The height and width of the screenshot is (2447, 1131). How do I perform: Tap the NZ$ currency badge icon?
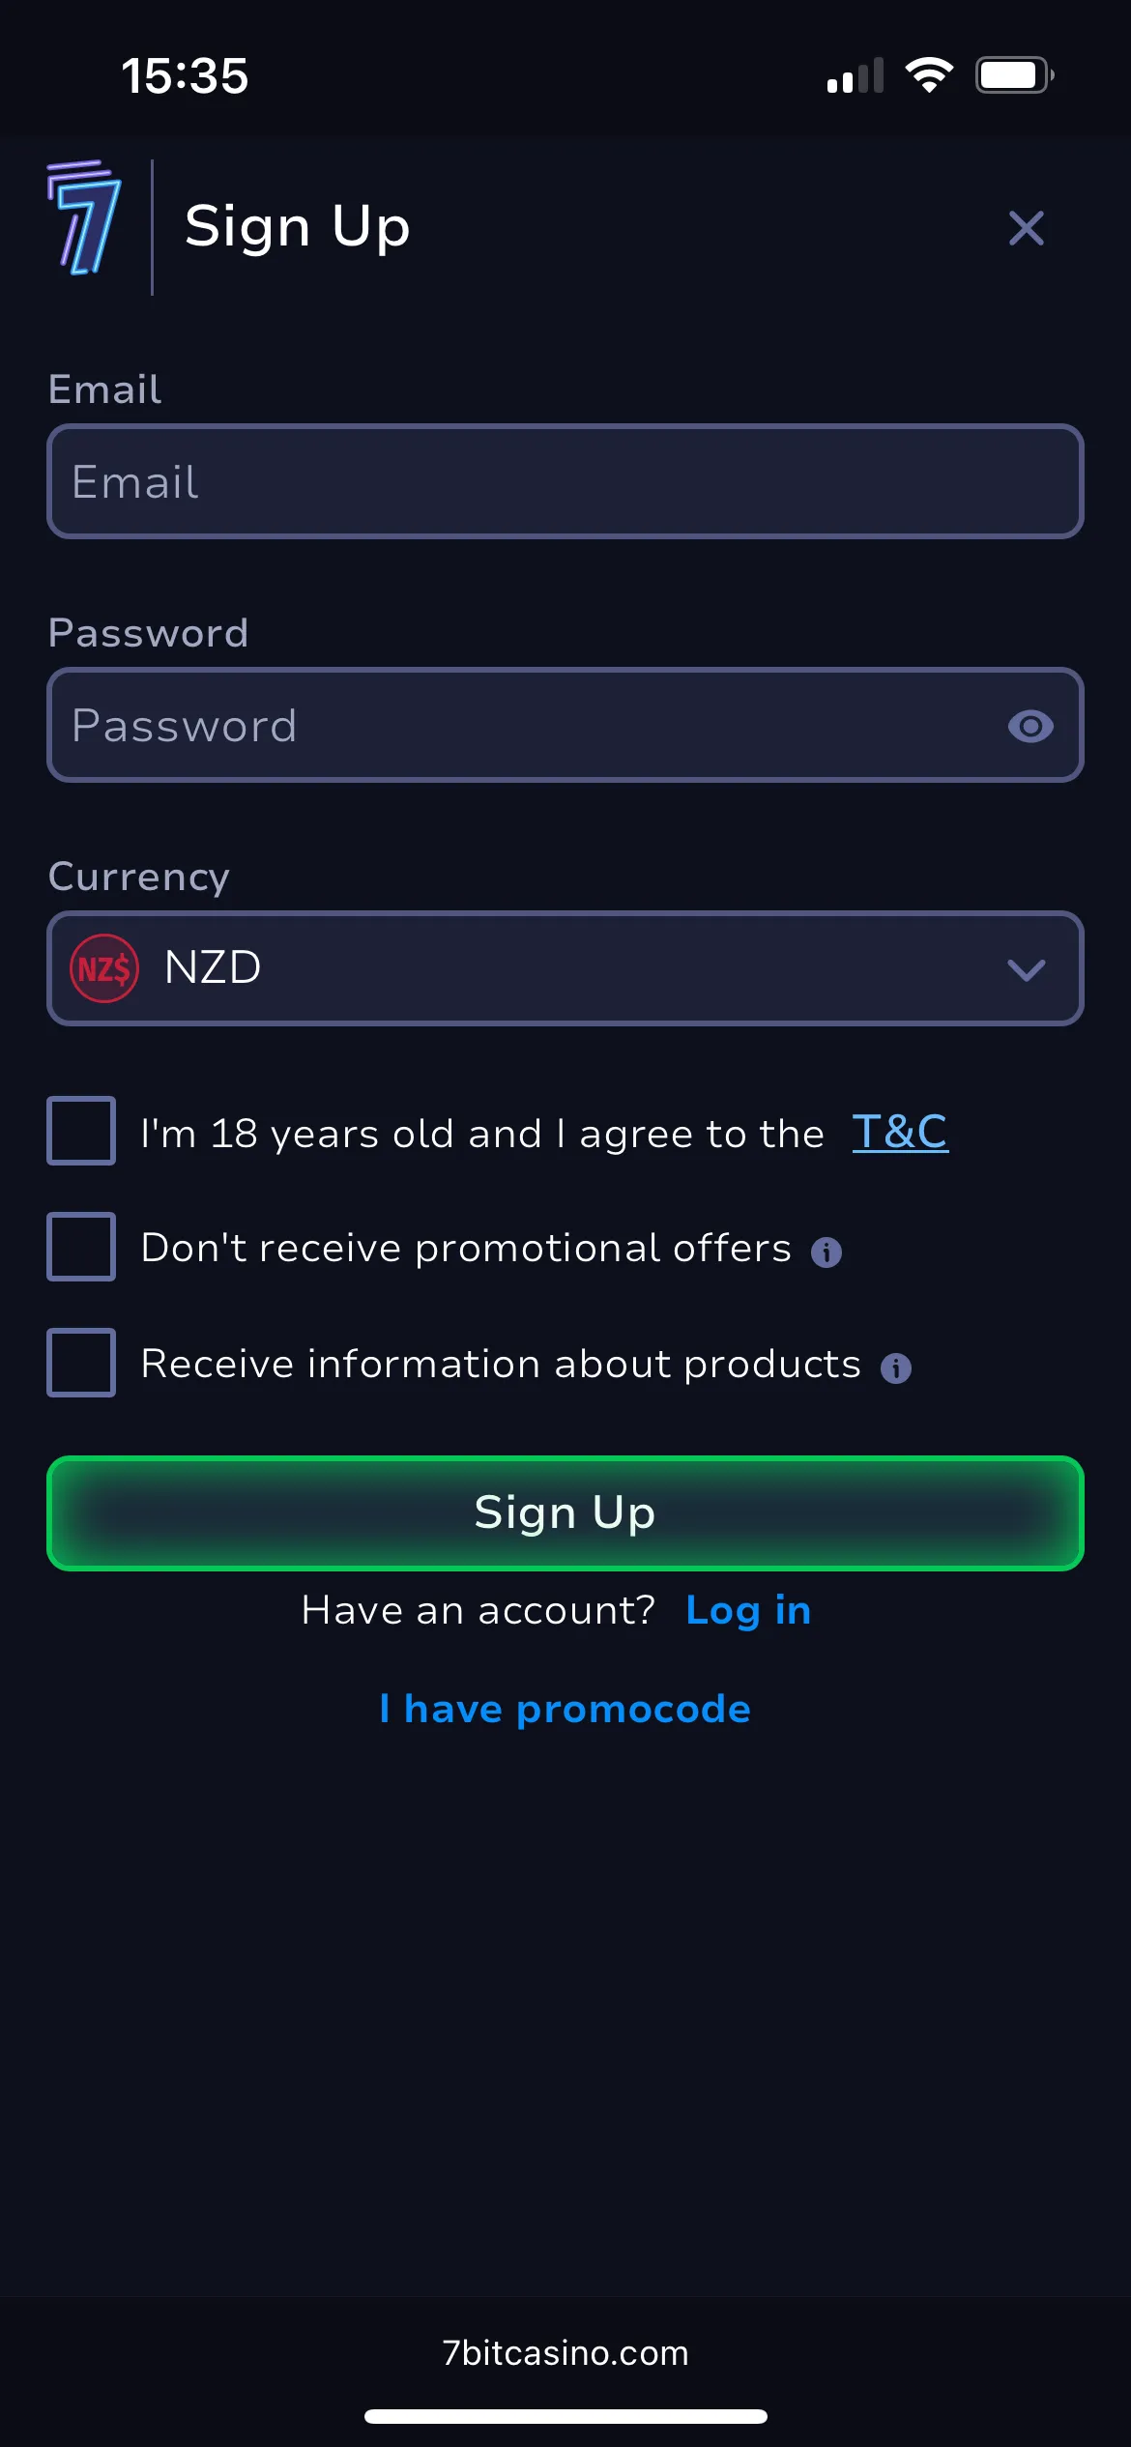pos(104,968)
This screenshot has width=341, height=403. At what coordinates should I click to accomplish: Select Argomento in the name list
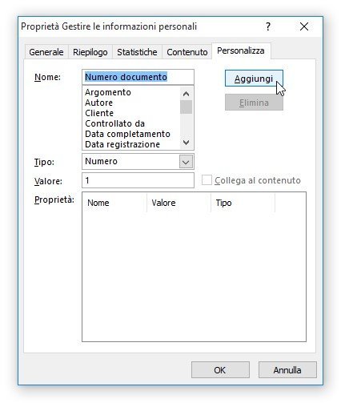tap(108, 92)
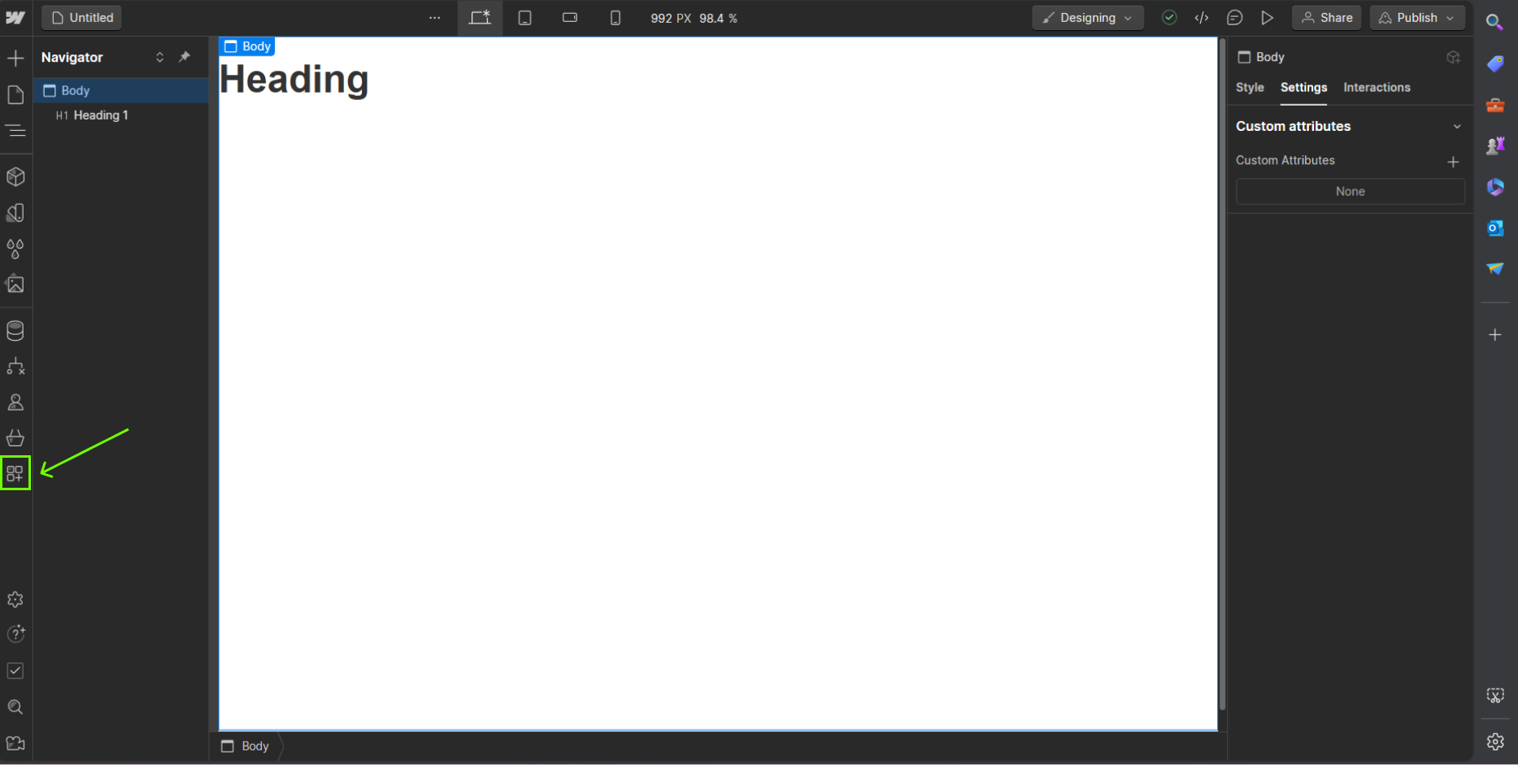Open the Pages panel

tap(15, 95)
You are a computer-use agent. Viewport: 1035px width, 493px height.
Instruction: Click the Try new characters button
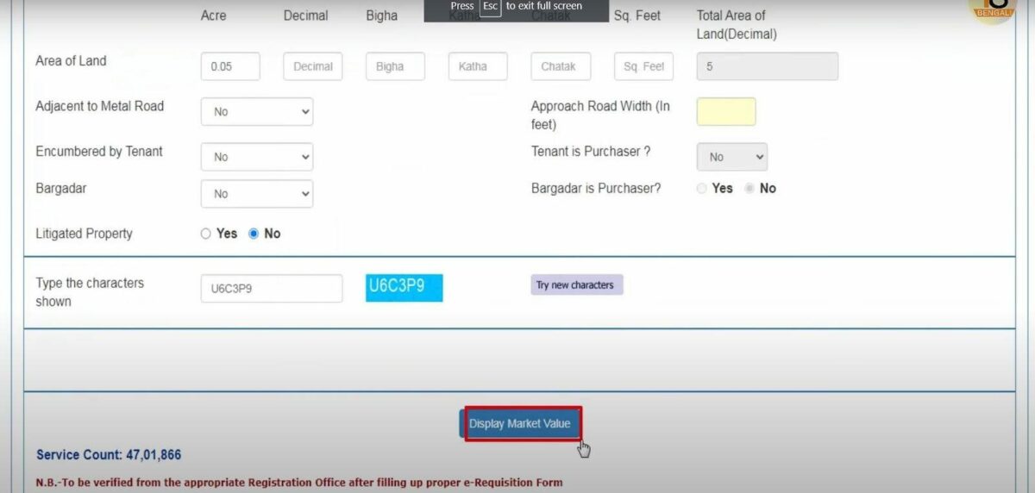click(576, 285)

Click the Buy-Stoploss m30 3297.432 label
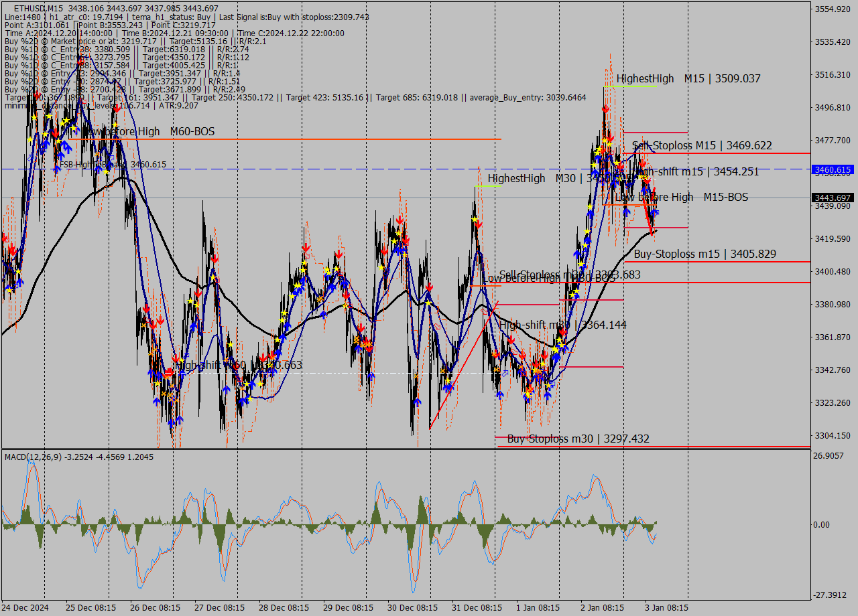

------------

#### DIRECTIONS
An exact copy of the lines from the one with "You are a computer-use" through the last line of the records, inclusive, is required, with all pictures left out.

#### PROBLEM SOLUTION
You are a computer-use agent. Viewport: 1035px width, 493px height.
Instruction: Click the Try new characters button
click(576, 285)

Click the Buy-Stoploss m30 3297.432 label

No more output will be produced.